World athletics excludes transgender athletes from the women's category


The International Athletics Federation has taken an important shift in its policy vis-à-vis transgender athletes by excluding them from the female category, which it intends to "protect", announced its president Sebastian Coe on Thursday.

"The (World Athletics) Council has decided to exclude from international women's competitions transgender male and female athletes who have experienced male puberty," Coe announced after three days of Council meetings.

"The World Athletics Council has taken clear steps to protect the women's category of our sport," said the Briton, adding that the measure would apply from March 31.

The announcement came as a surprise when the body had indicated at the end of January that it was studying a "priority option", to toughen the now obsolete current regulations, which regulated the participation of transgender people by asking them to regulate their testosterone levels.

"For many, the evidence that trans women do not maintain an advantage over biological women is insufficient. They want more evidence (...) before considering the option of inclusion in the female category", detailed Sebastian Coe.

"We are not saying 'no' forever", he nuanced, indicating that a specific working group would be created for a year to study future scientific developments and "to consider possible inclusion later".

“We need to know more right now,” Coe added, noting that there are currently “no high profile transgender athletes,” limiting the data available.

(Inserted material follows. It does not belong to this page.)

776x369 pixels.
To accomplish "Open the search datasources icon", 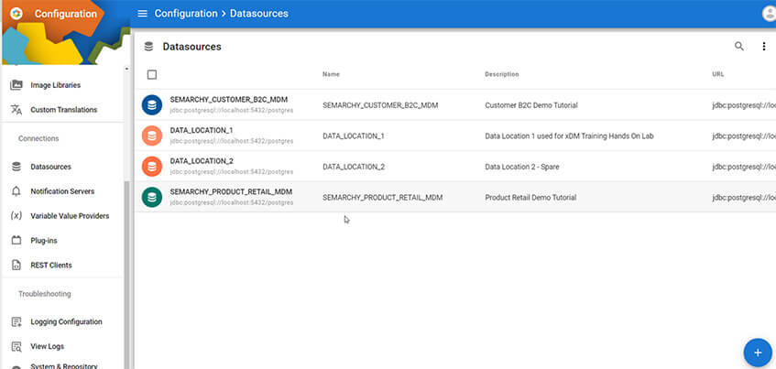I will 739,47.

The International Olympic Committee (IOC) had asked sports federations in November 2021 to establish their own criteria to allow transgender and intersex people to compete at high level.

Hardened rules for intersex people

World Athletics also tightened its rules on Thursday for intersex athletes like Caster Semenya, who must now maintain their testosterone levels below the threshold of 2,5 nmol / L for 24 months, instead of 5 nmol / L for 6 months to compete in the women's category.

Above all, the regulations now apply to all disciplines and no longer only to races ranging from 400 m to the mile (1.610 m), as has been the case since 2018.

This rule had been denounced by the emblematic South African Caster Semenya, double Olympic champion in the 800m, who still refuses to comply with it with hormonal treatment or an operation, after having lost the appeals brought in particular before the Arbitral Tribunal of the sports (TAS).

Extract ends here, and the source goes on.